A very important aspect of surgery is patient selection. Patients need to understand that their erection quality will not be better after Peyronie’s surgery (regardless of the technique used) if they already suffer from erectile dysfunction prior to the surgery. It is therefore important to assess the problem of weak erections in depth with the patient and sometimes also with the induction of an artificial erection and a duplex sonography.
Surgery for Peyronie’s disease is complex and should only be offered by experienced physicians in order to avoid and minimize the risk of side effects and complications. Especially grafting procedures are complex and should be referred to a specialist in case of any doubt. As I said, the basis of a successful outcome is the preoperative assessment of the problem and of the patient’s expectations.
For patients that have undergone surgery to treat their Peyronie's disease, do you recommend some post operation treatment for them? If yes, what do you recommend?
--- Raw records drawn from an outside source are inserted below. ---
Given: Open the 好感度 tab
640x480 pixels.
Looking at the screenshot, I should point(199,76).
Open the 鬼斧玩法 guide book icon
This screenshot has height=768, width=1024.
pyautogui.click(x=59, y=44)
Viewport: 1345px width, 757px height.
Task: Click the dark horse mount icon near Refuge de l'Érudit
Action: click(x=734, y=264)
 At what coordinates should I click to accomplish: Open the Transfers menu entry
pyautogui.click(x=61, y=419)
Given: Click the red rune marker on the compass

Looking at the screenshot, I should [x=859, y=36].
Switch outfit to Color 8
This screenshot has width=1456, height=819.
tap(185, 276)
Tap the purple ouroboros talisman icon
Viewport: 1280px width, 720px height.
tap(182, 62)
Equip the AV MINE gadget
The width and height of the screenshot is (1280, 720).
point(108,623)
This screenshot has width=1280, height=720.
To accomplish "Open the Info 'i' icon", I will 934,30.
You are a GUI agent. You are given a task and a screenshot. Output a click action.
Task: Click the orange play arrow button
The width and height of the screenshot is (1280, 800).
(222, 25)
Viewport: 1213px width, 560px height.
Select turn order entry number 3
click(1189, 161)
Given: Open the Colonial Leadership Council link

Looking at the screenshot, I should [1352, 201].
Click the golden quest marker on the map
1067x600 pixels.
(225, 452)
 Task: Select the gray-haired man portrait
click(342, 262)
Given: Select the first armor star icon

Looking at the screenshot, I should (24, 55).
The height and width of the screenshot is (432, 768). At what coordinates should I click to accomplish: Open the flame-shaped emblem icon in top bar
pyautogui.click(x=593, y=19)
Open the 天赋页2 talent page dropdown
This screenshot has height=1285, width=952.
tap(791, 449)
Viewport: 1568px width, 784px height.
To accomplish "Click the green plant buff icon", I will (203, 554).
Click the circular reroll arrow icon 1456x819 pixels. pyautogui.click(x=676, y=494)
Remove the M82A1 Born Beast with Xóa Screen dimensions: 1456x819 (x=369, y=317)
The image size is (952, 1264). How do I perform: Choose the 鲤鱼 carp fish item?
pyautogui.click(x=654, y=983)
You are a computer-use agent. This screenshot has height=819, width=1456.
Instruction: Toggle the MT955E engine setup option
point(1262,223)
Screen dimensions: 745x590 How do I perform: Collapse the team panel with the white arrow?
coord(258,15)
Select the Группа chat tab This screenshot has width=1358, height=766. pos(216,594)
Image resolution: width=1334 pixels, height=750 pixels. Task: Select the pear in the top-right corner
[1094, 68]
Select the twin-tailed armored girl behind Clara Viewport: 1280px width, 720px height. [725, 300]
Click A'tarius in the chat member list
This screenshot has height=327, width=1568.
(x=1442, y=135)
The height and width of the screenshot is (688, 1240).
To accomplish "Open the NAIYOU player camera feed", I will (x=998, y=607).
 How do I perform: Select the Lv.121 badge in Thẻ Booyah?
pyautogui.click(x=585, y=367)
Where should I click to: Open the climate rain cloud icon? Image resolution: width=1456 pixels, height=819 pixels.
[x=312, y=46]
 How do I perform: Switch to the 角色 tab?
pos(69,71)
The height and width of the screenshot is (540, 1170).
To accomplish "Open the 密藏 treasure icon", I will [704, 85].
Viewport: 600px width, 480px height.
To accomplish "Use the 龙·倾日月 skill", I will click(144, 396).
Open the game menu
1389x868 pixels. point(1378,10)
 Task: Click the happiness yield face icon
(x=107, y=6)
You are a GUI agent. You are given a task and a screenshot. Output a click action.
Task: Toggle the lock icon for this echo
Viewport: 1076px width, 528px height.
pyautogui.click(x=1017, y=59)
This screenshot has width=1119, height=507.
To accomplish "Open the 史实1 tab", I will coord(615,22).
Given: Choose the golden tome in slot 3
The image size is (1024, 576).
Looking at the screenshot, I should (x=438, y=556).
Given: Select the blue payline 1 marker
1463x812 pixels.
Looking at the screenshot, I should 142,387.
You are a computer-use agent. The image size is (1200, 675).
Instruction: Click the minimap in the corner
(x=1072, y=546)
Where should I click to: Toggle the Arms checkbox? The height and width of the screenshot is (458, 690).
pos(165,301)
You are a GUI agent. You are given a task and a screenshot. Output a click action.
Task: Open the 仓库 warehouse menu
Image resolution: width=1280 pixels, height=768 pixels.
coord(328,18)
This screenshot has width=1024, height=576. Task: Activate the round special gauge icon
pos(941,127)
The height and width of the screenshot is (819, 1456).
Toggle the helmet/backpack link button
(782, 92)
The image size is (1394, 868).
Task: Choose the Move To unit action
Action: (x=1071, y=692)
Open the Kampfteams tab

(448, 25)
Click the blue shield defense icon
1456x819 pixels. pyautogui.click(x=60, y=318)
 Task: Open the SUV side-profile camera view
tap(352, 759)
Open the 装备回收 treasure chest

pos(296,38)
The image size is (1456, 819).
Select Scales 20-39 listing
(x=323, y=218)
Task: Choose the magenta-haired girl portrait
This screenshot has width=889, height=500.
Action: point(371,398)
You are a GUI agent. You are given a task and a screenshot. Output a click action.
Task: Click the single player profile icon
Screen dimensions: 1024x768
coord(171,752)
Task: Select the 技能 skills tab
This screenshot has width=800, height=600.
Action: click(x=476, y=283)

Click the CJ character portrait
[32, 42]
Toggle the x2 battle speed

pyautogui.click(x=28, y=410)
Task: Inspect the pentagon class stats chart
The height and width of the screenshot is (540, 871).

Penis rehabilitation following surgery is mandatory. I always recommend the use of tadalafil 5 mg starting 2-3 weeks after surgery and also the use of traction devices to counter act any contraction or loss of elasticity. These adjunct measures help patients to recover more quickly.
What do you recommend that men with Peyronie's disease should do (or not do) to prevent the disease from getting worse?
If a patient suspects Peyronie’s disease one should seek advice from a specialist. It is better to see a specialist sooner rather than later.
How do you address the emotional side of Peyronie's? What can men do to deal with the distress caused by the disease?
We know that Peyronie’s disease is not only a disease that affects the functionality of the penis, but it also has a negative effect on the psychosexual well-being of patients. This can lead to depression, low self-esteem and relationship problems.
My recommendation is to discuss the problem with your partner and also bring your partner to the initial consultations with you, as this creates an open atmosphere in which all concerns and questions can be discussed.
What can a partner or friend do to support a man with Peyronie's disease?
It is important to understand that the disease does not only cause functional problems, but it can also affect the psychosexual well-being of affected men. That is why it is very important to have an open attitude when it comes to discussing and addressing problems within the relationship.
How can we raise the awareness of Peyronie's, both among the public and health professionals?
Health problems concerning the penis do not seem to get as much traction in media as other health issues. Especially in the case of Peyronie’s disease it is sad to see that even physicians sometimes do not even know what to do or where to send the patients. It would be great if Peyronie’s disease would not be seen as a taboo topic in the media. This could help raising the awareness in the public and also with health professionals.
What does the future hold for Peyronie's patients? Are there any interesting new treatments on the horizon (short term and long term)? Will Peyronie's ever become curable?
Science moves on and I am positive that we will understand the etiology of Peyronie’s disease better in the future. This will also enable us to intervene at an earlier stage of the course of Peyronie’s disease. We can already tackle the functional issues associated with Peyronie’s disease, and I hope that we will someday be able to offer more effective conservative treatment options.